● DA SVOLGERE:
Trascrivi fedelmente la parte del brano sul Mar Nero compresa tra "Guerra d’informazione e" e "pronto per l’offensiva.", estremi inclusi.

Non manca chi intravede, dietro questa strategia, l’impronta britannica: “alcuni punti del piano originale della Gran Bretagna nel Mar Nero sono in fase di attuazione”, affermano gli analisti di Rybar. Accusa pesante, ma non supportata da prove concrete.

Guerra d’informazione e zone grigie

Sebbene le informazioni circolino soprattutto su canali russi o filorussi, come Telegram o siti di analisi militare, diversi indizi convergono: aumento di attività di droni, raduni navali nei porti ucraini di Odessa, Ochakov, Yuzhny, Ilyichevsk. Anche altre fonti russe rilanciano l’allarme, parlando apertamente di un “trampolino di lancio” pronto per l’offensiva.

(Voci di dati estratte)
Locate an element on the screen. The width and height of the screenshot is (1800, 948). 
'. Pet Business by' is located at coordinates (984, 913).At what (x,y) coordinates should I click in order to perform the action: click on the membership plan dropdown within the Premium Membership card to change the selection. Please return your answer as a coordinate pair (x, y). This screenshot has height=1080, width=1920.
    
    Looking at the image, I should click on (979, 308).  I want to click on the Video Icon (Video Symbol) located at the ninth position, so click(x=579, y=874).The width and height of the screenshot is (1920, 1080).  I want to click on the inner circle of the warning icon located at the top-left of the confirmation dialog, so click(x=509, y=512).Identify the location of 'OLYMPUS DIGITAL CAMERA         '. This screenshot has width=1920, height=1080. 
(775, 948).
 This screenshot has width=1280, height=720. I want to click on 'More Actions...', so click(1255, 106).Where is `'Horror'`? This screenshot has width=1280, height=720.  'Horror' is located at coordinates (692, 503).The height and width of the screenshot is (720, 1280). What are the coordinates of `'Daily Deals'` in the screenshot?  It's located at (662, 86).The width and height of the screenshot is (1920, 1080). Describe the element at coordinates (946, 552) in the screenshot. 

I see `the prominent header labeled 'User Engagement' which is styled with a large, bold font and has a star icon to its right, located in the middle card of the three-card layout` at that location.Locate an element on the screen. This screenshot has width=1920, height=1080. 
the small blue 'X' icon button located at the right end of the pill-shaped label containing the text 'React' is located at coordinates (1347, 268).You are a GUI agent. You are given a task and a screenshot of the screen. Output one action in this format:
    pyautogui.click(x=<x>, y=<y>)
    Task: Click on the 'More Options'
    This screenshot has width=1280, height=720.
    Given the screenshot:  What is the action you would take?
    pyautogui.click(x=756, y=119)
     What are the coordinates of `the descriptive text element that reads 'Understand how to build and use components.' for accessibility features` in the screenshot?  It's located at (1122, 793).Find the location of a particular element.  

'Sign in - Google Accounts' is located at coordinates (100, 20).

● SOLUZIONE COMPLETA:
Guerra d’informazione e zone grigie

Sebbene le informazioni circolino soprattutto su canali russi o filorussi, come Telegram o siti di analisi militare, diversi indizi convergono: aumento di attività di droni, raduni navali nei porti ucraini di Odessa, Ochakov, Yuzhny, Ilyichevsk. Anche altre fonti russe rilanciano l’allarme, parlando apertamente di un “trampolino di lancio” pronto per l’offensiva.